I arrived at Michigan State University in August 2011 with a vision, and long-term research goal, to design, engineer, and build the biomolecular components of life de novo. This overarching goal not only satisfies one of the grand challenges of biology – “is our understanding of living matter sufficient to redesign cellular life?” - but also has implications in several National Academy of Engineering grand challenges in the 21st century, including engineering better medicines and engineering the tools of scientific discovery. As a near-term research goal, my group is building on our vision of engineering biology by developing cutting edge methods to map protein sequence to function for medical and industrial biotechnology.

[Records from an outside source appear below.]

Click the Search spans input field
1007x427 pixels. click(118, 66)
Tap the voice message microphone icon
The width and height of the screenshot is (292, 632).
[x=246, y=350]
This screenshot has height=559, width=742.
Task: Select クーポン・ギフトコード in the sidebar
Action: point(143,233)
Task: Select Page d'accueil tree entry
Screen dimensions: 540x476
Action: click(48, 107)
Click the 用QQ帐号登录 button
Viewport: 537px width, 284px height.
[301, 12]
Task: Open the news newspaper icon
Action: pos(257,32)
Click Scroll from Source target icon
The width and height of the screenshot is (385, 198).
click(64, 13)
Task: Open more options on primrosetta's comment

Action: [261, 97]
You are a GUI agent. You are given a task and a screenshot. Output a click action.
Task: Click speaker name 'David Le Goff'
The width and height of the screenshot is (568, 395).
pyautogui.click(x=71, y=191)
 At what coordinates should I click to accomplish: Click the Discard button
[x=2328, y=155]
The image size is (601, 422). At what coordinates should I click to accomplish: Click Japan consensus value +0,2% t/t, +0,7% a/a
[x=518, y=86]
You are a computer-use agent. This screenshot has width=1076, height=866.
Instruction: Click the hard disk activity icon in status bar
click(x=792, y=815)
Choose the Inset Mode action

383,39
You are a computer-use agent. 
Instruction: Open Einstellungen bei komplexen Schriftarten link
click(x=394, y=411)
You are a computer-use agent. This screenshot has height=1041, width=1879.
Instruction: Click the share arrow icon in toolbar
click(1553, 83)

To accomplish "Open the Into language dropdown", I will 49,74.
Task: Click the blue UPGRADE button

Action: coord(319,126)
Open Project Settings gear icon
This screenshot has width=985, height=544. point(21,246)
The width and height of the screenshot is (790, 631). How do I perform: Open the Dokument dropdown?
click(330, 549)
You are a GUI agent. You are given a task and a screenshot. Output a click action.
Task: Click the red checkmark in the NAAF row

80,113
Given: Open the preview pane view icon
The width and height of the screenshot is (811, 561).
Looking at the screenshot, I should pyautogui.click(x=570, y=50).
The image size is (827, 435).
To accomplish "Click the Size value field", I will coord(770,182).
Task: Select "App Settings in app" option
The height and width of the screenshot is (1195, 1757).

Proteins are central to a diverse set of fundamental activities necessary for cellular life. This same versatility leads to tremendous potential for proteins as designable agents in medicine (e.g. monoclonal antibodies like Rituximab that can target and destroy non-Hodgkin lymphomas) and in industry (e.g. enzymes that can deconstruct cellulosic biomass to simple carbohydrates). Yet natural proteins are not always optimal for such applications, and current methods of improving proteins can be expensive and laborious. My medium-term goal (10-20 years) is to design or engineer proteins for new/enhanced functions at will. My short-term goals (3-8 years) are to develop methods in support of our medium- and long-term goals.

My group’s current research interests lie in three overlapping yet distinct avenues: (I.) design and engineering of proteins as diagnostics, therapeutics, and vaccines; (II.) design and engineering of enzymes to deconstruct renewable biomass to value-added fuels/chemicals; and (III.) new methods development to enable large-scale and comprehensive analysis of protein libraries.

(I.) Design and engineering of proteins as diagnostics, therapeutics, and vaccines.  

Proteins that bind other proteins (like antibodies) can be used as diagnostic probes, therapeutics, or prophylactics. While I was a postdoc, I developed small proteins that broadly neutralize Influenza group I viruses by targeting a conserved stem region of Hemagglutinin (HA). I was able to determine the binding and stability of nearly every single point mutant of these yeast-displayed protein-binding variants by coupling deep sequencing to flow cytometry-activated sorting. I integrated these sequence-function maps with computational protein design to improve the affinity, specificity, and function of these proteins[1].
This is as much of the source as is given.